Data types and functions

Data types and functions in the sygnm framework represent mathematical objects and the computations done on them. They are implemented as C++ classes which are loaded at runtime. These classes are used to build expression trees to represent mathematical expressions (see Expression trees and evaluation). Every instance of a data type class represents a value of the data type, while all instances of a function class represent the same function (and it is not necessary to instantiate function classes to call the encapsulated function, but it is useful when building expression trees).

Besides function and data type objects there is a third type of sygnm object called a dynamic node. A dynamic node is used to represent objects of which only partial information is available (e.g. we want to represent a function knowing its name and parameter list but not its full ID or return value). A typical use of them is when creating expression trees from user input, since most of the time the user only specifies the name of the function to be called and its arguments but not the full ID; then at evaluation time this dynamic node is resolved into a function which best matches the known information (see Expression trees and evaluation). Another use of dynamic nodes is to represent other sygnm objects without instantiating them. This happens when specifying type parameters: we are not interested in instantiating a concrete value of the parameter type, only its type signature matters, so it is sufficient to pass a dynamic node (containing the signature) as type parameter.

All sygnm nodes possess the following attributes:

  • Identifier (unique, has three parts: package name, name, variant name)
  • Aliases (alternative names)
  • Signature (contains the unique ID, parameter list, type parameter list and return value)
  • Memory size function (estimates memory consumption)
  • Cloning function (creates an identical copy of the current node, including all child nodes)
  • Hash function
  • Equality function
  • Parent node (refers to the parent of the current node in an expression tree, or null if there is no parent)
  • Child nodes (children of the current node in an expression tree)

Additionally data types have the following attributes:

  • Type parameters (type parameters are also sygnm nodes)

Additionally functions have the following attributes:

  • Difficulty score function (how difficult is the evaluation of this function with the current parameters?)
  • Memoization table (stores inputs and results of previous function evaluations for fast lookup, only if enabled)

It is possible to have multiple functions with the same name (overloading) and this feature is used heavily in all packages. If only the name of a function is known, the sygnm framework selects the best matching implementation for the current parameter list at runtime (the signatures of the candidate functions are compared to the available information and the best match is returned). See the following sections for details.

Signatures and overload resolution

All functions and data types have a signature which can be thought of as the type of that object in the sygnm type system. The parts of a signature are the "base", a "return value" (only functions), a "parameter list" (only functions) and a "type parameter list" (only data types). All of these are typeclass set lists. A typeclass set list is a list of typeclass set objects. A typeclass set is a set of typeclasses with some additional attributes. A typeclass is an abstract interface specification.

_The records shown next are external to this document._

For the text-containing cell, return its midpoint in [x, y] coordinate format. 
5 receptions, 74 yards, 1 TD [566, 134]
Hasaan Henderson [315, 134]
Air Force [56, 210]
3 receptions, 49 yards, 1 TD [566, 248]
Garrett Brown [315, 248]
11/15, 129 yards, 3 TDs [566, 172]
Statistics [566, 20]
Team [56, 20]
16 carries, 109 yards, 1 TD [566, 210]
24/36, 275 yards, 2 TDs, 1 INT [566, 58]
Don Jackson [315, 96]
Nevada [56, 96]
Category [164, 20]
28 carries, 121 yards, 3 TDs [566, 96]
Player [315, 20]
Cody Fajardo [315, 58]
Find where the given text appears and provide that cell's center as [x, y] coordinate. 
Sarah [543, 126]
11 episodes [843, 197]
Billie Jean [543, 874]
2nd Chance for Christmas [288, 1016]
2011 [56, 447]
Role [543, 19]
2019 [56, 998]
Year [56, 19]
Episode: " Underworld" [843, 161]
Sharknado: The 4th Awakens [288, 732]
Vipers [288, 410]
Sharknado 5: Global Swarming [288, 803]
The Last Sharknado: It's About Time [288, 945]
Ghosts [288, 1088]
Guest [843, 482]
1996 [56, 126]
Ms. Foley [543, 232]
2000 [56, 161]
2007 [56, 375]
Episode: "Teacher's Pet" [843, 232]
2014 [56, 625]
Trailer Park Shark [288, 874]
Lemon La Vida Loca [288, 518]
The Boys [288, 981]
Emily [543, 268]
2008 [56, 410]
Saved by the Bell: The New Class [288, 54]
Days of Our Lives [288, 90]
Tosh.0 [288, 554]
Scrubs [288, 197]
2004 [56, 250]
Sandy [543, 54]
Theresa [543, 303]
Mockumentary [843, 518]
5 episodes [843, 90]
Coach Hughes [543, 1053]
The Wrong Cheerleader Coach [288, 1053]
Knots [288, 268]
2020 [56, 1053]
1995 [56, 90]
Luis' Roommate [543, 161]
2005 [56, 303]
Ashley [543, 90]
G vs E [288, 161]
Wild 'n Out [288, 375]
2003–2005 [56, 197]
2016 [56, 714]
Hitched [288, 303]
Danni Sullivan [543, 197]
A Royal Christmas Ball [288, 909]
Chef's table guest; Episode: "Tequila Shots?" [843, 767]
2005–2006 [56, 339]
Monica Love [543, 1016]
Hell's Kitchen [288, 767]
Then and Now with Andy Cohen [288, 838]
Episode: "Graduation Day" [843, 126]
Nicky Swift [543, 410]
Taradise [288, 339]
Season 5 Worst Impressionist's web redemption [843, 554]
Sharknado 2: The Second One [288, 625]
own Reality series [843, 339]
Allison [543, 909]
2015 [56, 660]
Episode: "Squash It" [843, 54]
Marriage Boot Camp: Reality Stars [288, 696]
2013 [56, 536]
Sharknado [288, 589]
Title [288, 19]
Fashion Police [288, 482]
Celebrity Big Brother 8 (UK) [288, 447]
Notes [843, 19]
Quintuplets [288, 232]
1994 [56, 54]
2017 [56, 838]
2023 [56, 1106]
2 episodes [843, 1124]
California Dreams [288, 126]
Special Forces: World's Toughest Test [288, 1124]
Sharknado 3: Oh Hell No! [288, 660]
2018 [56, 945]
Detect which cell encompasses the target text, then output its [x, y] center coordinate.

In the following sections all these objects will be described starting with typeclasses and moving "upwards".

Typeclasses and typeclass implementations

Typeclasses are used to implement parametric polymorphism in the sygnm framework. A typeclass is essentially a set of incomplete function signatures with a name. The signatures can contain typeclass parameters. Typeclass implementations are concrete implementations of a typeclass interface for a type or a set of types.

The following is the declaration of a typeclass (Equality) and a typeclass implementation for the string type in pseudocode.

/* Declare the typeclass */
typeclass: Equality

/* The typeclass interface, now a single function called equal,
   with two function parameters ('a' and 'b').
   The type of both 'a' and 'b' is the first (only) typeclass parameter,
   here represented by '[0]'. */
base: equal
parameters: a: [0], b: [0] 

/* Declare an implementation of the Equality typeclass, where the first (and only) typeclass parameter is string. */
/* Now the string type is said to belong to the Equality typeclass. */
typeclass implementation: Equality
parameters: string

/* Declare an implementation of the 'equal' function for strings. The typeclass parameter ([0]) is replaced
   by string, just like it was written in the previous line. */
function: equal.string
parameters: a: string, b: string

Typeclasses and typeclass implementations make it possible to extend the functionality of existing packages and data types without any modification of the original declarations and implementation.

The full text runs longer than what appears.